● **PASSAGE FOURNI**
....
Pour les gestionnaires, la rédaction d’un plan de gestion est un moment d’intense réflexion. Celle-ci débute généralement par une longue séance où chacun est convié à nourrir l’analyse. Les réserves de Haute-Savoie n’ont pas failli à la coutume. Dès les premiers échanges sur la fréquentation touristique, engagés avec le comité scientifique1, un thème est revenu, récurrent : celui des sentiers. Or, qui dit sentier, dit réseau de sentiers, usagers des sentiers, gestion des sentiers, et, bien sûr, évolution des usages et diversité des acteurs. À ce questionnement global, il faut ajouter des interrogations liées à la spécificité des territoires, caractérisée ici par une fréquentation ancienne du fait de la proximité de grands centres touristiques (Chamonix, Samoëns) et de zones urbaines (Genève, Annecy).
....
● **DEMANDE A**
Répondez à ces questions à partir du passage fourni :
(i) Par quoi débute généralement la réflexion menée lors de la rédaction d'un plan de gestion ?
(ii) Quel thème est revenu de façon récurrente dès les premiers échanges sur la fréquentation touristique ?
(iii) Quelles zones urbaines sont citées pour expliquer l'ancienneté de la fréquentation ?
● **DEMANDE B**
Recopiez fidèlement le segment du passage fourni qui commence par les mots « Pour les gestionnaires, la » et s'achève sur « urbaines (Genève, Annecy). ».

● **LISTE DES DONNÉES**
....
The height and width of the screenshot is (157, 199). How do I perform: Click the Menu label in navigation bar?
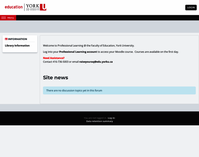[x=11, y=18]
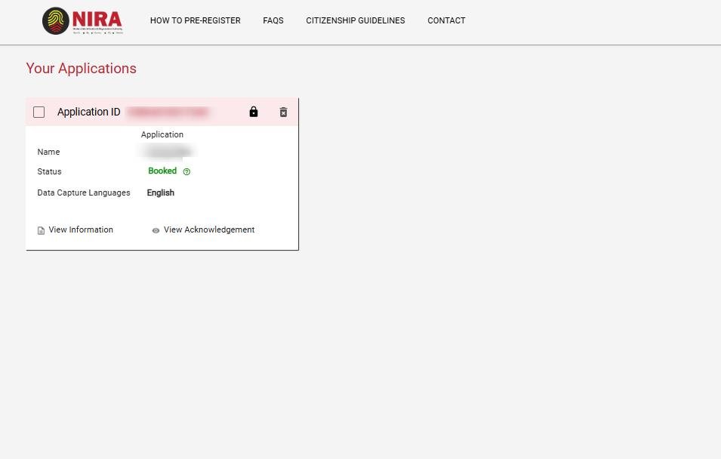Image resolution: width=721 pixels, height=459 pixels.
Task: Click the Application ID label text
Action: click(x=88, y=112)
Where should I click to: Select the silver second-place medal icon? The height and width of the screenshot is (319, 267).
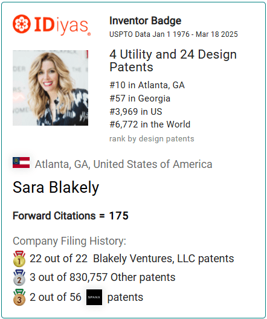coord(19,278)
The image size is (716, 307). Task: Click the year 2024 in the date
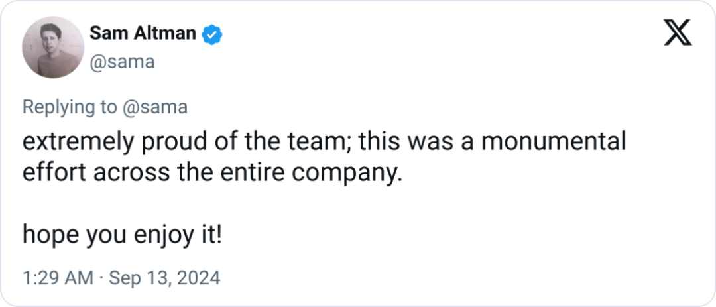pos(200,278)
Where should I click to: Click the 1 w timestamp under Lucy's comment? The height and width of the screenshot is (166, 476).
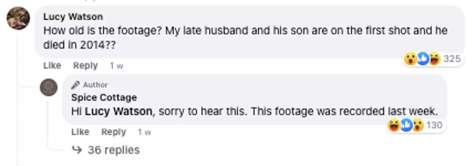click(x=116, y=66)
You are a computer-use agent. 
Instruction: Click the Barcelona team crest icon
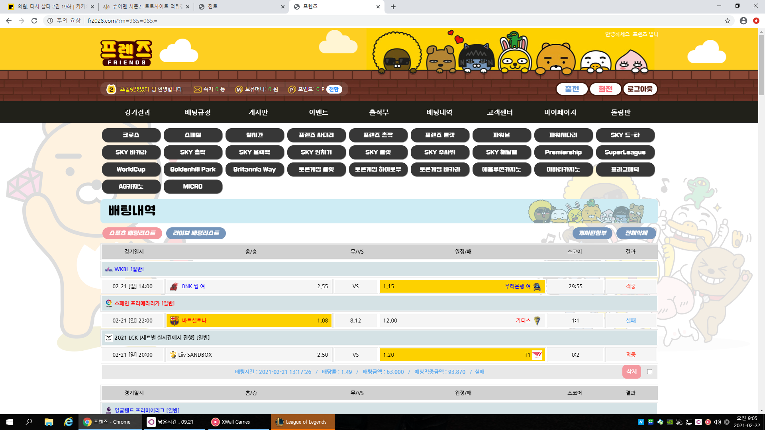pos(174,321)
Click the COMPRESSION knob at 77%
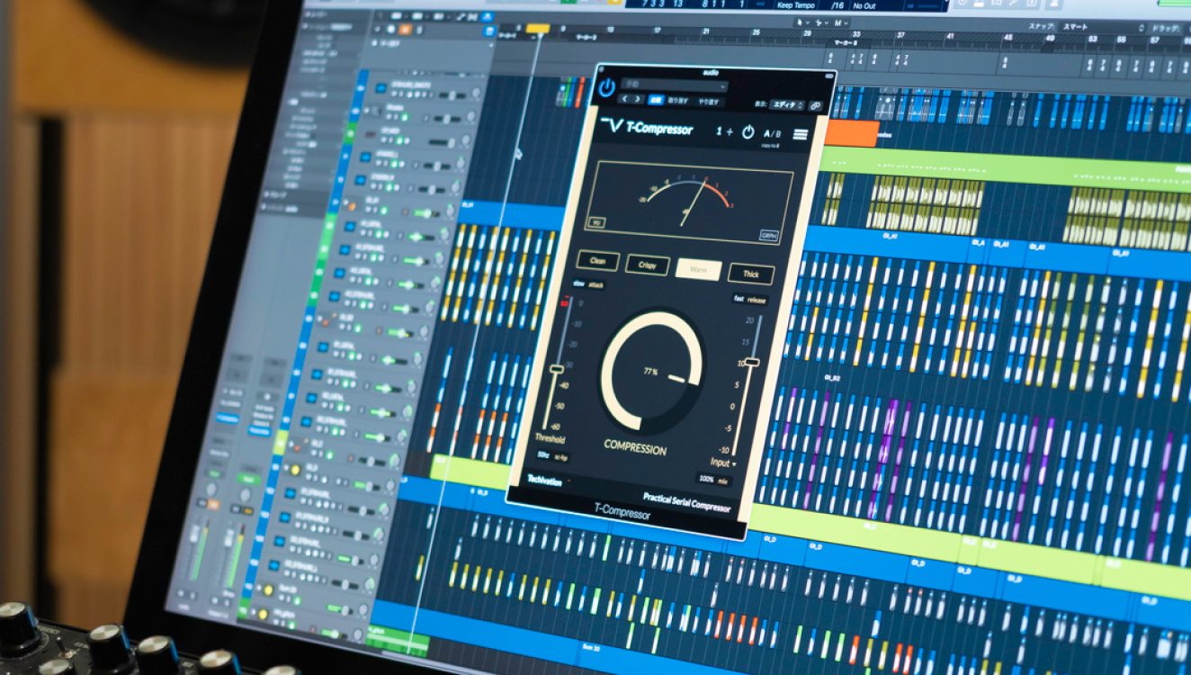 pyautogui.click(x=651, y=372)
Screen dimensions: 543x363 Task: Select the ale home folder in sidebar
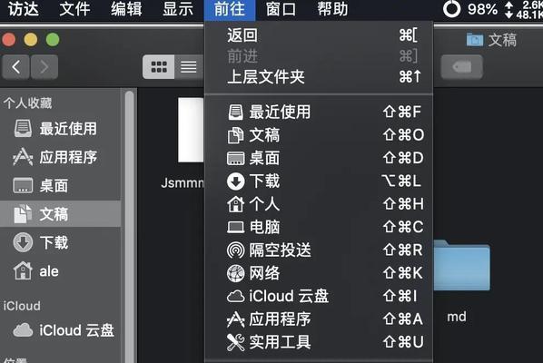[x=61, y=271]
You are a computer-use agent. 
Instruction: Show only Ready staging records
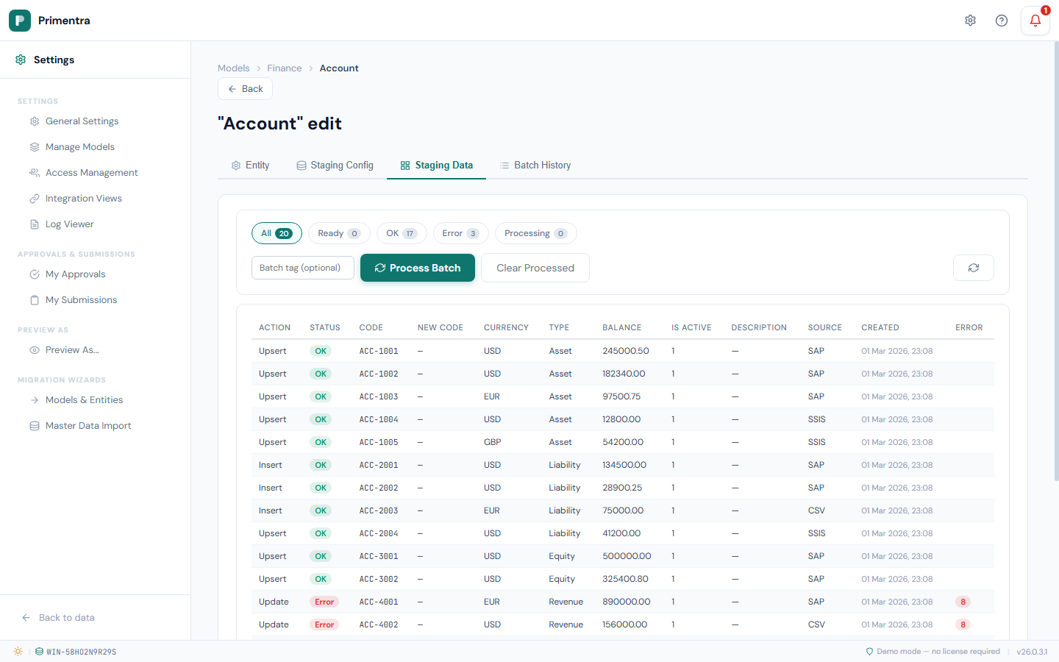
....
● **RÉPONSE DE L'EXERCICE A**
(i) Par une longue séance où chacun est convié à nourrir l'analyse.
(ii) Celui des sentiers.
(iii) Genève et Annecy.

● **RÉPONSE DE L'EXERCICE B**
Pour les gestionnaires, la rédaction d’un plan de gestion est un moment d’intense réflexion. Celle-ci débute généralement par une longue séance où chacun est convié à nourrir l’analyse. Les réserves de Haute-Savoie n’ont pas failli à la coutume. Dès les premiers échanges sur la fréquentation touristique, engagés avec le comité scientifique1, un thème est revenu, récurrent : celui des sentiers. Or, qui dit sentier, dit réseau de sentiers, usagers des sentiers, gestion des sentiers, et, bien sûr, évolution des usages et diversité des acteurs. À ce questionnement global, il faut ajouter des interrogations liées à la spécificité des territoires, caractérisée ici par une fréquentation ancienne du fait de la proximité de grands centres touristiques (Chamonix, Samoëns) et de zones urbaines (Genève, Annecy).